Republican state Sen. Charles Schwertner is trying cash. He sponsored a law that, starting in 2016, will help around 100 medical health professionals repay loans if they go to work in underserved areas. Schwertner says the investment will pay off.

“Where we don’t have those services for mental health patients, they wind up cycling back through our jails and our emergency rooms,” he says.

There are a number of loan repayment programs for students focused on mental health across the country. They’re “at least somewhat successful,” says Sita Diehl, director of state policy and advocacy with the National Alliance on Mental Illness.

But she doesn’t think they go far enough.

“The most successful strategies are to find young people within the rural community. They know the community, they have an investment in the community,” Diehl says. “Otherwise the turnover rates in these loan repayment programs are pretty high.”

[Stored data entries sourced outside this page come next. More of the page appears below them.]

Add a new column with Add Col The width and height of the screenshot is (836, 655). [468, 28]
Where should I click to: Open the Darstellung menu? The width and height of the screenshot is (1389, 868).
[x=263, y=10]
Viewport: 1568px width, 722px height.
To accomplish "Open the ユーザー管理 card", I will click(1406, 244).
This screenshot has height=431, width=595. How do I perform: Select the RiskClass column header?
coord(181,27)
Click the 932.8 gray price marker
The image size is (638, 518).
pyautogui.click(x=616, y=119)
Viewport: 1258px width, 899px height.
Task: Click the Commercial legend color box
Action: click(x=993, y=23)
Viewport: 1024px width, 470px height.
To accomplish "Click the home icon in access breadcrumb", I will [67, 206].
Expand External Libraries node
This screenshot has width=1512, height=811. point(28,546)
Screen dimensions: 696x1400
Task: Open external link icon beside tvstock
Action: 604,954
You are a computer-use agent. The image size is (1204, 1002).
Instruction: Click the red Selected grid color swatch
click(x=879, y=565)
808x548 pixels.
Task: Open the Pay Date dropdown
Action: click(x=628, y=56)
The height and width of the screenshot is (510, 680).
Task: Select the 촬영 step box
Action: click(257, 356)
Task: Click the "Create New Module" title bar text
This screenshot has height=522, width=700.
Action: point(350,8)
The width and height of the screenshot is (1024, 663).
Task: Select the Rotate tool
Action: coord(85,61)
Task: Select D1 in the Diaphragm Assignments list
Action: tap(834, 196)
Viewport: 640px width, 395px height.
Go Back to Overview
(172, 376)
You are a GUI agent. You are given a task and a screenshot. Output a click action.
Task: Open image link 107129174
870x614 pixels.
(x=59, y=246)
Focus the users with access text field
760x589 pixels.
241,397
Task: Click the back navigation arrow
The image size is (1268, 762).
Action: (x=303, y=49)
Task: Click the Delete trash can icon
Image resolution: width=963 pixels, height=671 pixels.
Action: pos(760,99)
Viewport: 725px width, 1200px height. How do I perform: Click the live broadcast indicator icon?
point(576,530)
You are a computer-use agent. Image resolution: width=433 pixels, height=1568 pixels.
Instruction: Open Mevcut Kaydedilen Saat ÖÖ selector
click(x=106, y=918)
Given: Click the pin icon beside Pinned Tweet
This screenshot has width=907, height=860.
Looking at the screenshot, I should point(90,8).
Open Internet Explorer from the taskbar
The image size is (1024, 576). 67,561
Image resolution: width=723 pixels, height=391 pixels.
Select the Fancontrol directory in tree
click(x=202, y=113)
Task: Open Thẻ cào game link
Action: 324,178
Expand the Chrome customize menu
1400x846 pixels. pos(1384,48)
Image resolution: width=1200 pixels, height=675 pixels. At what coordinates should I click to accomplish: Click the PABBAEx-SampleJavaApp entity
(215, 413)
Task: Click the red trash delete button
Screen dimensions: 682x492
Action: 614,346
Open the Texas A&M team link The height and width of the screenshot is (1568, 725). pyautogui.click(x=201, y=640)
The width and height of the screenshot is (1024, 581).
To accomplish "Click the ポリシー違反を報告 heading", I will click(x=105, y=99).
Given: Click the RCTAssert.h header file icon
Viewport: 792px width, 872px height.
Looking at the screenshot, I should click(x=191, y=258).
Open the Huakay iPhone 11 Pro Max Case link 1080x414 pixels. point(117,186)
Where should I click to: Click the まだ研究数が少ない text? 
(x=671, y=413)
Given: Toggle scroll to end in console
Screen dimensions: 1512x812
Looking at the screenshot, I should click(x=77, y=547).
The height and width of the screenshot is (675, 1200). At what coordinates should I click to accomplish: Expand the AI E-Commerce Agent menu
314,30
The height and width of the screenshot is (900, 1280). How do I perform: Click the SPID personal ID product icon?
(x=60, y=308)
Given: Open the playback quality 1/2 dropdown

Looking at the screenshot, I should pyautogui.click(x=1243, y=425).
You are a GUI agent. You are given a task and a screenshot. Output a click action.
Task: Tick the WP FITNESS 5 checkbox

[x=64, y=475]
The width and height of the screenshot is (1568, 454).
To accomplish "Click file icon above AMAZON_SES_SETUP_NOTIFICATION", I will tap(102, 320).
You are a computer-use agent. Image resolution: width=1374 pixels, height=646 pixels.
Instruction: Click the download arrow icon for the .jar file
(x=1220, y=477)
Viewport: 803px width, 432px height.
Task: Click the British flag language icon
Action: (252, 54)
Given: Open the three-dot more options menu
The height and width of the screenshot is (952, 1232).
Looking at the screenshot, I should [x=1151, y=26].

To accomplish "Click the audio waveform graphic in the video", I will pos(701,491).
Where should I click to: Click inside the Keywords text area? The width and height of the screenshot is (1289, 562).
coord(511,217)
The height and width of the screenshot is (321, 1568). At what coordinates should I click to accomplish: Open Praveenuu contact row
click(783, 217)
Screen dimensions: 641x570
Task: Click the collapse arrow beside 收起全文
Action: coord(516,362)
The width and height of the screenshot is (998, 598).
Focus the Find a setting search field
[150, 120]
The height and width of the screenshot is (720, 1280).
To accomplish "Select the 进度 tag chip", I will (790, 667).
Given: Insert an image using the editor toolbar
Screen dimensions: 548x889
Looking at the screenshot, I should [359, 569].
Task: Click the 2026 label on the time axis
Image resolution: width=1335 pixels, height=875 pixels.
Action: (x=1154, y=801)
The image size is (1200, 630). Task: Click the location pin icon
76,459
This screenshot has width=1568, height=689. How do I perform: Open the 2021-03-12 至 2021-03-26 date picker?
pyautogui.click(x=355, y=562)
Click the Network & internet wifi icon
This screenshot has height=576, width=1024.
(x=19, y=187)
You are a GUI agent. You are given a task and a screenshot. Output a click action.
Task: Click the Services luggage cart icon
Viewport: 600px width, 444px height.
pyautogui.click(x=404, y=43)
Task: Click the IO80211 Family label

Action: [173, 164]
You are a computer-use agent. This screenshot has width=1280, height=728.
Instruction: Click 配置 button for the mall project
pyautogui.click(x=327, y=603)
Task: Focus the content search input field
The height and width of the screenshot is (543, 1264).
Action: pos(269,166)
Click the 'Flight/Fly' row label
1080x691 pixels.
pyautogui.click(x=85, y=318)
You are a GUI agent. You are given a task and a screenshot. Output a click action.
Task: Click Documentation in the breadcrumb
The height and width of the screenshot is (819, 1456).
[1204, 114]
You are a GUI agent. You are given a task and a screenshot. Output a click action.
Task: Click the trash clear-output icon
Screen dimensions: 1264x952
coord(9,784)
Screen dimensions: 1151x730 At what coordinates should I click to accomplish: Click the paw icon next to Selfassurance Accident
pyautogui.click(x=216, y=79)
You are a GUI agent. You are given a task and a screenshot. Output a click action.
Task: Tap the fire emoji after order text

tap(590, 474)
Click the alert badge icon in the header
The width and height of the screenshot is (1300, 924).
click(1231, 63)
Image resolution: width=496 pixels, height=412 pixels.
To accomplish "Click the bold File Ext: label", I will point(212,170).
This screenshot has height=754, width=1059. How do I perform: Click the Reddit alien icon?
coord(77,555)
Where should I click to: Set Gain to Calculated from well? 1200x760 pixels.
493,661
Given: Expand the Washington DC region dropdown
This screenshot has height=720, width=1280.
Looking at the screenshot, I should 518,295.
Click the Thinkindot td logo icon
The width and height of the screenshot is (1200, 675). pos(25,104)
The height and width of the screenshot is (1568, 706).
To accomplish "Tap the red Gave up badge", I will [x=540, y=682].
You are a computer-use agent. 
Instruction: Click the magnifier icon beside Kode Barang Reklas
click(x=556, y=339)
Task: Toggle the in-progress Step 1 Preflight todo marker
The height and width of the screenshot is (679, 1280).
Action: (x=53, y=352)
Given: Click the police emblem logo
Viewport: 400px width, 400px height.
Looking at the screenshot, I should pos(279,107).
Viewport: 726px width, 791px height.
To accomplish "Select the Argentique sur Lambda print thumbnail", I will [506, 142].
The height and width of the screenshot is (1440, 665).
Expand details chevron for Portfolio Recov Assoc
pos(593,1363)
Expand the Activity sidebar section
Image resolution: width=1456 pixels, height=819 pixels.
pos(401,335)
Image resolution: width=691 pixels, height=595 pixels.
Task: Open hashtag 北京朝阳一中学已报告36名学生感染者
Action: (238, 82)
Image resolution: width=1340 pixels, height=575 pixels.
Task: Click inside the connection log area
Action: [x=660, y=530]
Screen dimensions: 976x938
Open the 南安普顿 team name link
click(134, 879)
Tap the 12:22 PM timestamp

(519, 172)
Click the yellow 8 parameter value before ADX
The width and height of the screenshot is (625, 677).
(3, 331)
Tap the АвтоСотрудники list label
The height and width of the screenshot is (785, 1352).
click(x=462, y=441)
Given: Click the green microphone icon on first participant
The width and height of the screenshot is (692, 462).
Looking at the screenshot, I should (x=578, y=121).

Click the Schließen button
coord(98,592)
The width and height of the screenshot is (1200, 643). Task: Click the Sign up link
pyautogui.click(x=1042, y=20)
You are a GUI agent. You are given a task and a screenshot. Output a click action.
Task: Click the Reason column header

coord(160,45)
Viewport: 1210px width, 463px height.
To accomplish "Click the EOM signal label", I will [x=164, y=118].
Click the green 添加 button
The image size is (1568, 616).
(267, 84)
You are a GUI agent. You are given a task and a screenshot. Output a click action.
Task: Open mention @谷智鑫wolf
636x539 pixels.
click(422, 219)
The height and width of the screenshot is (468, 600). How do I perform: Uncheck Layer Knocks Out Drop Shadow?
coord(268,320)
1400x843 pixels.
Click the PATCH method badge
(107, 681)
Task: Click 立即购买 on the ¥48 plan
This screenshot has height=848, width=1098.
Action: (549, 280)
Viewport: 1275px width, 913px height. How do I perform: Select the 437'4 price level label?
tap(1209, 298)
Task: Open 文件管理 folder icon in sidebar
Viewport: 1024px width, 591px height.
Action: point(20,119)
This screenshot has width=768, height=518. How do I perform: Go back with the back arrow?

For medical student Duong, it’s also important to address the stigma of seeking and treating mental health care.

“Even I have some family members who aren’t supportive of me going into psychiatry,” she says. “There are people out there who don’t think mental illness should be considered a diagnosis.”

But Duong says she’s now committed to working in a rural Texas town, despite some sacrifices.

“It doesn’t compare,” she says, “having all these luxuries in a city versus being able to go out there and really make a difference in your patients’ lives.”

This motivation is exactly what Schwertner is looking to spark with the state’s loan repayment program.